Officially known as part of the the Principada de Asturias (Asturian Principality) the city of Gijon forms part of the modern day Spanish Principality of Asturias in Northern Spain.

Most of the Asturias is situated in a mountainous setting with vast greenery and lush vegetation making it part of Green Spain. The area is known as Green Spain because it has a wet and temperate oceanic climate with lush pastures and forests similar to that of Ireland or the west coast of France.

In the second half of the 1st century AD it was the Romans who moved to these northern areas of Spain in the area now known as Cerro de Santa Catalina. The objective of the Romans was to control an area which they believed was rich in gold deposits.

The Romans surrounded the city with a wall from which some remains still exist baptizing the areas with the name of Gigia Civitatis from where the name of Gijon originates.

With the fall of the Roman Empire and the Reconquest (Reconquista) of Spain the Kingdom of Asturias was founded in 718 by the Visogothic nobleman Pelagius.

However, due to different wars throughout the centuries this caused the city of Gijon to become completely uninhabited in the 4th, 14th and 15th centuries until the beginning of the 16th century. In was during the latter that the first port was built from which the important developments of the city of Gijon began.

On the shores of the Cantabrian Sea, Gijón offers an attractive combination of maritime tradition, monumental heritage and modern urban planning right on the seashore.

The club was established in 1905 with the name ‘Sporting Gijones’ with the first game of the club being dated 18th August 1907 against Sporting Ovetense.

The title Real Sporting Club Gijonés came about in 1912 when King Alfonso XIII accepted Royal patronage of the club for the Spanish Crown. He introduced the term ‘Real’ (Spanish for Royal) to its name meaning the club became Real Sporting Clube Gijones.

It was not until 2 April 1916, that a new name change took place and the club adopted the denomination, Real Sporting de Gijón.

After the era of General Franco (where Sporting were refused the right to use the word ‘Sporting’ in the club title) the club entered into a golden era of European participation and domestic success.

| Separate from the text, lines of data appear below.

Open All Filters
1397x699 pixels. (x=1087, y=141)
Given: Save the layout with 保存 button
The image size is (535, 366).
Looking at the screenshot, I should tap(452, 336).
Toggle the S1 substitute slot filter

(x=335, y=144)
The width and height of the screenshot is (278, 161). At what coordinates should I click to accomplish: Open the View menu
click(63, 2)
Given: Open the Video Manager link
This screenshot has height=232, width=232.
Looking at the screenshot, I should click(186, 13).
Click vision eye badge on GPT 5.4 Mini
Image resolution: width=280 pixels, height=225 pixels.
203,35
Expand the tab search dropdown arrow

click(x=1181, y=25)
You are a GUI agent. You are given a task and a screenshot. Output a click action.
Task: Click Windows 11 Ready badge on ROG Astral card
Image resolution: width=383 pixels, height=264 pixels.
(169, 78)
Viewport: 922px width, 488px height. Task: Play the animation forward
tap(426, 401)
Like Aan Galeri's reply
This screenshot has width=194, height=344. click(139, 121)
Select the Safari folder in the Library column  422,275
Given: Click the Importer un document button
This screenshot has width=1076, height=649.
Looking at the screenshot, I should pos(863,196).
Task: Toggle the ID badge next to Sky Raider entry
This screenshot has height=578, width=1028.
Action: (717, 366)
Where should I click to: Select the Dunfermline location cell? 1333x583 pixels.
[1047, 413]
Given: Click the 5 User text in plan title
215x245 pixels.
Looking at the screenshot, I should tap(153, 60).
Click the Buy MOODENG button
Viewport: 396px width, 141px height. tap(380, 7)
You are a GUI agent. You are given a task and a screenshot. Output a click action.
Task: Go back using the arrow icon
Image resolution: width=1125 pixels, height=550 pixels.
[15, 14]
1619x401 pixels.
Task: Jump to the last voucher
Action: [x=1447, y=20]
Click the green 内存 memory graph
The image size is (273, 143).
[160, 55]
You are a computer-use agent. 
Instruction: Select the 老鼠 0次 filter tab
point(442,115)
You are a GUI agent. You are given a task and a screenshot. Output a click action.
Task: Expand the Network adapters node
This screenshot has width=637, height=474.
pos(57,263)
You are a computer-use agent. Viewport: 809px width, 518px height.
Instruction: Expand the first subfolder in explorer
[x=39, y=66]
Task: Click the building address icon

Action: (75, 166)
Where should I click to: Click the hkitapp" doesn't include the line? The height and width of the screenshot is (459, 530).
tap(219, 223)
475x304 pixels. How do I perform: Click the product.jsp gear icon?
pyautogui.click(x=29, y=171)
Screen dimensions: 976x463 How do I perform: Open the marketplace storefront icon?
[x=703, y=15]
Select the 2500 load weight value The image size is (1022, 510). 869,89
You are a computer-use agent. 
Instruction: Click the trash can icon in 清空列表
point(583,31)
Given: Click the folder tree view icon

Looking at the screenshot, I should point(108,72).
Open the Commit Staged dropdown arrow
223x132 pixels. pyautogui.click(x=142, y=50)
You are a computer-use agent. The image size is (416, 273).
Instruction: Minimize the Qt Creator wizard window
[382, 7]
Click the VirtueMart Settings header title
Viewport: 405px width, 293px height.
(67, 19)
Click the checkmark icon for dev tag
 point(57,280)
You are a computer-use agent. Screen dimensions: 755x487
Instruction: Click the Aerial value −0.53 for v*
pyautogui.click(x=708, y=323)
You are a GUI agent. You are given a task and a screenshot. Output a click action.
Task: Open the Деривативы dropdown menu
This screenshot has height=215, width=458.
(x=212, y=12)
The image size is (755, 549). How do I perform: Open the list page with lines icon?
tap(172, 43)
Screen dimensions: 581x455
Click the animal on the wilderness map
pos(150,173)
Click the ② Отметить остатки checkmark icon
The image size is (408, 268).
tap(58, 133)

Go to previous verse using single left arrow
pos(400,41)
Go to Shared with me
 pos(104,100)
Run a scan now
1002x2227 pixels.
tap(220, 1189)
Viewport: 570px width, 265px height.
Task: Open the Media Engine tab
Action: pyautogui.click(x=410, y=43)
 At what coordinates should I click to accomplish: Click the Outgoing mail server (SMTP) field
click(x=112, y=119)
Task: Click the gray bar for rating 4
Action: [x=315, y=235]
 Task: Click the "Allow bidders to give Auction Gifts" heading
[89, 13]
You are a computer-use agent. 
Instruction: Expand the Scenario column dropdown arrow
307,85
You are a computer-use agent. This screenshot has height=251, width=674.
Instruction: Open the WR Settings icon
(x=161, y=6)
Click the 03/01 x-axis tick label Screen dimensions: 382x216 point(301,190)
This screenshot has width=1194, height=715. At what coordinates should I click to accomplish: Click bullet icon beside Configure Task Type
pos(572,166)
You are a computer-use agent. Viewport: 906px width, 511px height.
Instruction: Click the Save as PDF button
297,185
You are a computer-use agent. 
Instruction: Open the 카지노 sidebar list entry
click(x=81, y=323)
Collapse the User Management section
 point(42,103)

Players like Quini and Antonio Maceda came to the fore making the 1978-79 season the best year in the history of the club. Copa Del Rey finals were reached in the early eighties (1981 and 1982) but both were lost to Barcelona and Real Madrid.

Nonetheless, these landmarks showed evidence of a club that had left its mark on the face of the Spanish game.

Real Sporting de Gijón have worn red and white striped jerseys since their inception, being the first Spanish team to wear red and white even before Atletico and Athletic Bilbao. The distinctive club badge of a triangle with ref and white vertical stripes with an ‘S’ (for Sporting) and ‘G’ (for Gijon) intertwined.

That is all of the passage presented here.